Saved entries:
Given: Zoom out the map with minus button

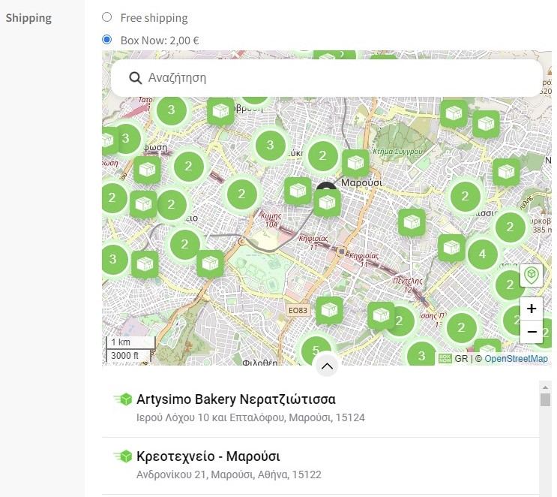Looking at the screenshot, I should (x=532, y=331).
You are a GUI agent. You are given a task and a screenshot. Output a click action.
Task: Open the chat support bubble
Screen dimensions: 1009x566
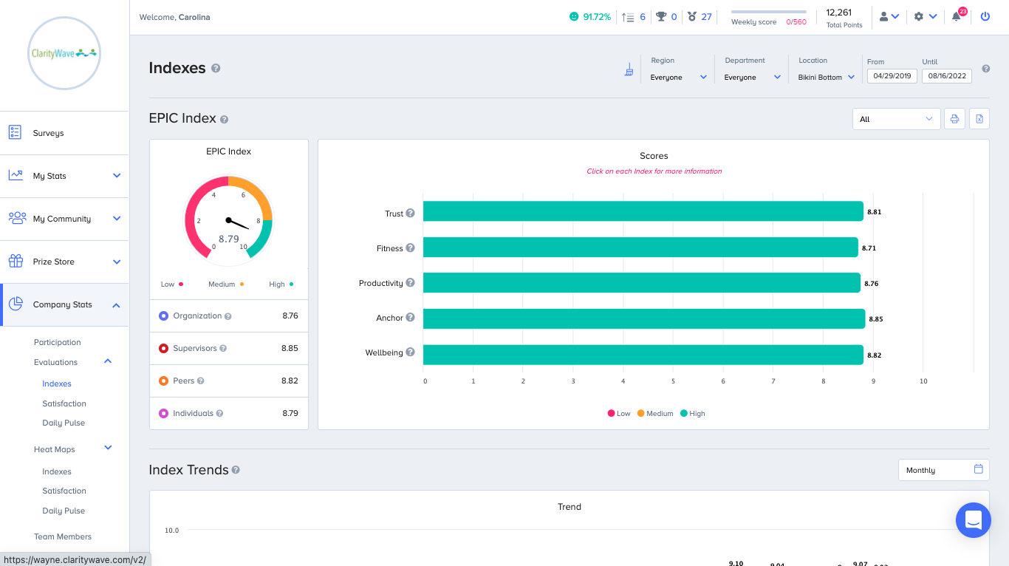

> [Exercise objective]
The exact lines from the one containing "Task: Open the chat support bubble" through the end of the data are to be copied, with both ends kept and pictures left out.

> [Reply]
Task: Open the chat support bubble
Screen dimensions: 1009x566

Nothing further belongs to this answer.